La bande dessinée Les petites distances écrite par Véro Cazot et illustrée par Camille Benyamina est publiée chez Casterman en 2018. Cette lecture était ma première entrée dans le monde de la bande dessinée pour adulte. Le scénario m’a surprise, car il inclut différents épisodes où la sexualité est explicite. J’ai été naïvement emportée par les subtilités des relations entre les personnages.

Par Léonie Faucher, rédactrice en chef

Je me souviens de cette bande dessinée que ma mère m’a donnée après sa lecture. Elle m’a regardée dans les yeux en me disant : « Toi qui est en littérature, je veux que tu lises ça et que tu me dises ce que tu as compris. Moi, je n’ai rien compris.  »

Je l’ai lu. Une fois, deux fois… J’avais l’impression qu’une signification profonde que je ne saisissais pas était cachée. Un fantôme nommé Max observe sa voisine Léo à son insu. Alors, je me heurtais à une question : si Max est vraiment un fantôme, comment arrive-t-il à donner un orgasme à Léo? Après quatre lectures, j’ai compris toute la subtilité du texte. Et non, aucune histoire de fantômes n’y figure!

En résumé, Max est un homme tellement insignifiant qu’il finit par devenir invisible, tandis que Léo est une femme timide vivant entre ses rêves et ses cauchemars. Max s’installe chez Léo et observe sa vie à son insu. Une touche de romantisme s’ajoute à l’histoire lorsque Léo commence à remarquer Max qui devient visible pour elle.

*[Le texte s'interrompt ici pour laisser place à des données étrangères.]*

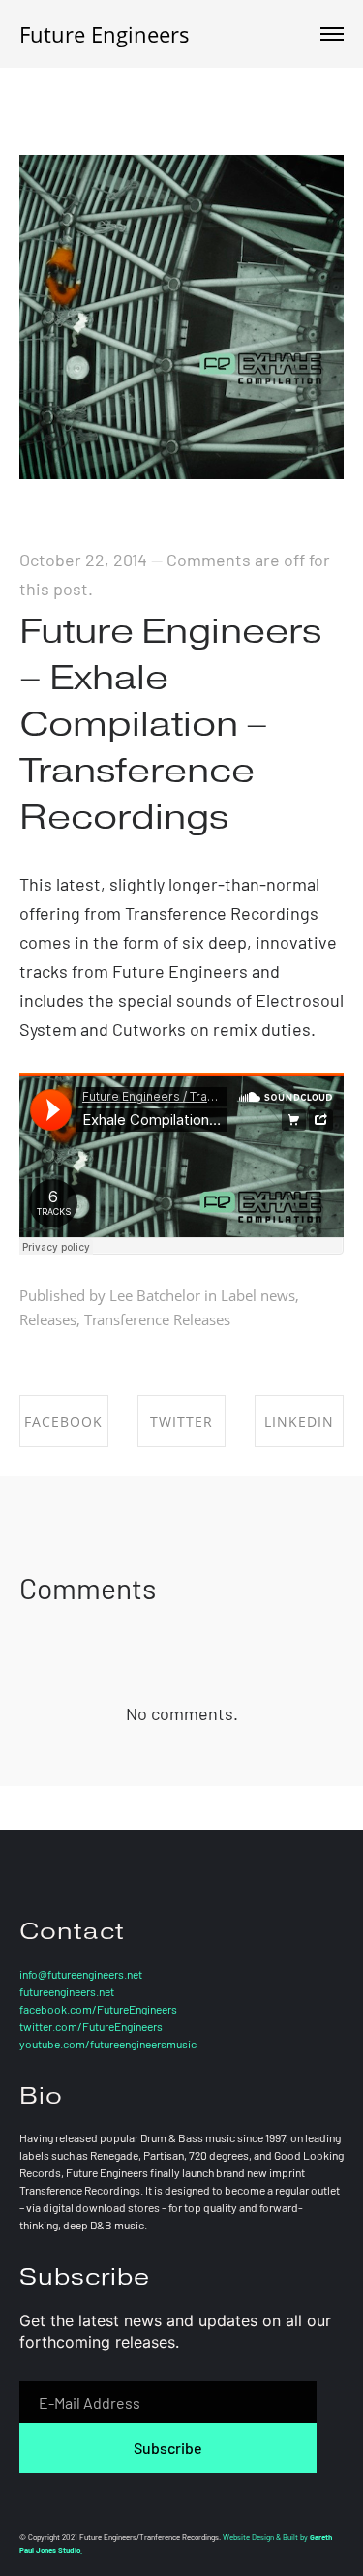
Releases (47, 1319)
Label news (258, 1295)
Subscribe (168, 2448)
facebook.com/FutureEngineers (98, 2008)
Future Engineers (104, 34)
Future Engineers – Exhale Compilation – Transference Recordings (170, 723)
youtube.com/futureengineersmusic (108, 2043)
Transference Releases (157, 1319)
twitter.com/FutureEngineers (91, 2026)
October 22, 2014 (83, 559)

Les illustrations renforcent le message

L’histoire très touchante et les dessins chaleureux plongent les lecteurs.trices dans l’atmosphère intimiste de ce récit qui surprend par sa franchise. Les dessins et le texte font osciller l’histoire entre la réalité et l’imaginaire. C’est sûrement ce qui m’a fait voir un fantôme, là où un homme rempli de solitude est invisible pour son entourage.
Le texte se rapproche d’une fable sociale et intime par sa proximité avec la poésie et sa morale. Avec douceur et mélancolie, la fin ouvre une réflexion sur la sensation de devenir invisible dans nos environnements bruyants et éphémères.

C’est une représentation qui met en lumière le sentiment d’effacement que certains.es ont pu ressentir à des moments de leur vie. Le mythe éternel de l’homme ou la femme invisible qui se sent à sa place nul part.

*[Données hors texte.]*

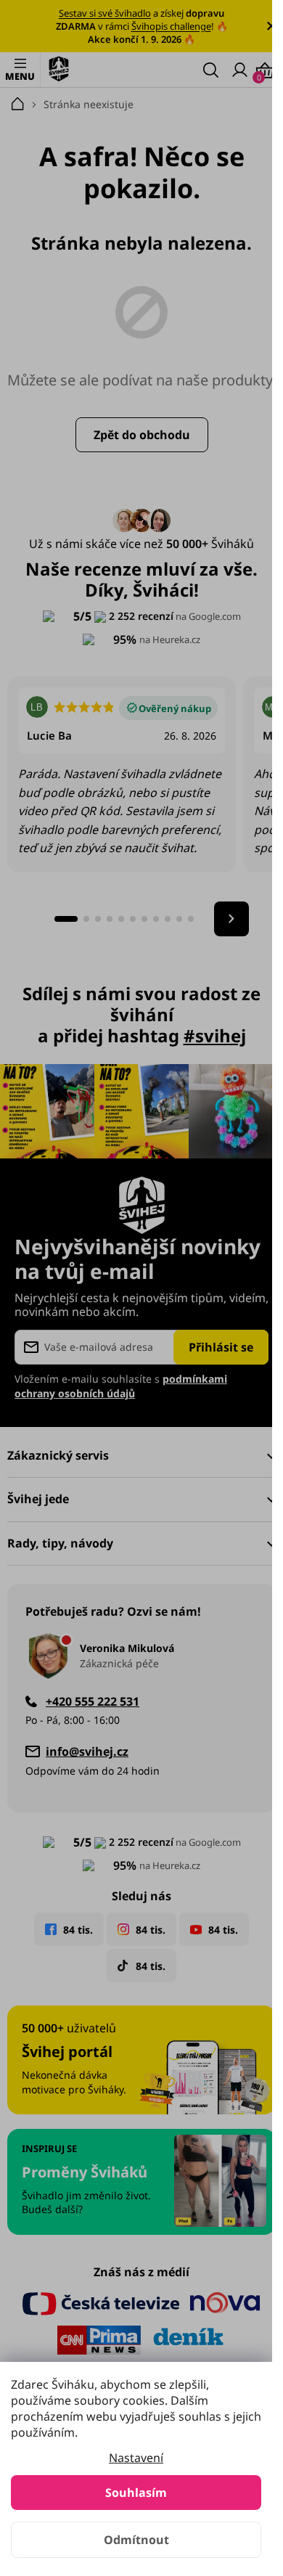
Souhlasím (136, 2493)
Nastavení (136, 2457)
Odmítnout (136, 2540)
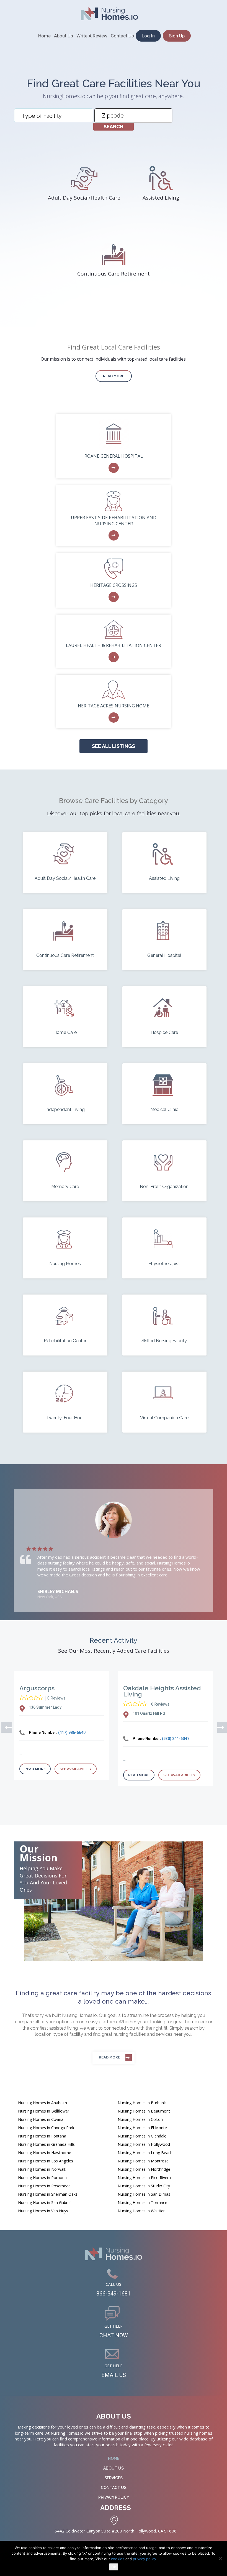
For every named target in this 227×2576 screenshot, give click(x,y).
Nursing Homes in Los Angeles (45, 2161)
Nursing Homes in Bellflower (43, 2111)
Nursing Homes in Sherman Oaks (48, 2194)
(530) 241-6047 (175, 1738)
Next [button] (220, 1726)
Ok (113, 2567)
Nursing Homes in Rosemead (44, 2185)
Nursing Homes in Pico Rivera (144, 2177)
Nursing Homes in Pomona (42, 2177)
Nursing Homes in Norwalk (42, 2169)
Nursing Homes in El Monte (142, 2127)
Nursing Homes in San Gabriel (44, 2202)
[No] (220, 2558)
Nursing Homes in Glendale (142, 2136)
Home (44, 36)
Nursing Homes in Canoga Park (46, 2127)
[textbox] (55, 116)
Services (113, 2478)
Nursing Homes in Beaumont (144, 2111)
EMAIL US (113, 2375)
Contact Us (122, 36)
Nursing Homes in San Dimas (144, 2194)
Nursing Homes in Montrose (143, 2161)
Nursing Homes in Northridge (144, 2169)
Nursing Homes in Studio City (144, 2185)
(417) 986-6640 (72, 1732)
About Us (63, 36)
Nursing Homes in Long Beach (145, 2152)
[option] (113, 1550)
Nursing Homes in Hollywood (144, 2144)
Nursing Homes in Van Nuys (43, 2210)
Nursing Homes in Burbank (142, 2102)
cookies (118, 2559)
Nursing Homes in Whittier (141, 2210)
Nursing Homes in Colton (140, 2119)
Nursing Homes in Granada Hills (46, 2144)
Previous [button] (4, 1726)
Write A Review (91, 36)
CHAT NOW (113, 2335)
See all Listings (113, 746)
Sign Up (177, 36)
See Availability (76, 1769)
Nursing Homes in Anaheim (42, 2102)
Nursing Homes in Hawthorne (44, 2152)
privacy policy (144, 2559)
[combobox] (53, 115)
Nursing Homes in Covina (40, 2119)
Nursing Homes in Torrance (142, 2202)
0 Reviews (56, 1698)
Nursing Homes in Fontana (42, 2136)
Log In (148, 36)
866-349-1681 (113, 2293)
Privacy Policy (113, 2497)
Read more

« – Bon, une dernière partie. – Ça fait des heures que tu dis ça. Crois-en mon expérience, l’abus de solitaire est très mauvais pour les humains. » – Les petites distances, Véro Cazot

Cunnilingus, sexe homosexuel et doggystyle

« – Un cunnilingus, c’est… tiens, comme un sandwich au pastrami ! Quand il est bien fait, c’est juste la meilleure chose au monde. -Je crois que je préférerais quand même le pastrami. » Les petites distances, 2018

Véritable festival d’images à la Kamasutra, la bande dessinée pénètre (sans mauvais jeu de mots) dans l’intimité des personnages. Des nombreuses fréquentations (coup d’un soir) de Léo à l’espionnage de Max qui regarde les voisins.nes. de son immeuble, les représentations de positions sexuelles et des différentes pratiques (les trios, les relations homosexuelles, les relations d’un soir et celles remplies d’amour, etc.) sont illustrées avec ouverture d’esprit et inclusion.

Les sujets comme l’amour, la solitude, la sexualité, la difficulté à communiquer et l’enfance sont abordés avec sensibilité tant dans l’image que dans le texte.

« Je suis complètement invisible. C’est de pire en pire, mais c’est comme ça depuis ma naissance. Quand ma mère m’a mis au monde, elle ne savait même pas qu’elle m’attendait. Il y a des jours où je me sens complètement inconsistant. » Max, dans Les petites distances, Véro Cazot.

« Tu as vu l’homme idéal dans les parages, toi ? Non ? Eh bien moi, j’en ai marre d’attendre. Vlad n’est pas parfait, mais je crois que je serais perdue sans lui. Tant pis pour le prince charmant, il n’avait qu’à se pointer avant. » Léo, dans Les petites distances, Véro Cazot.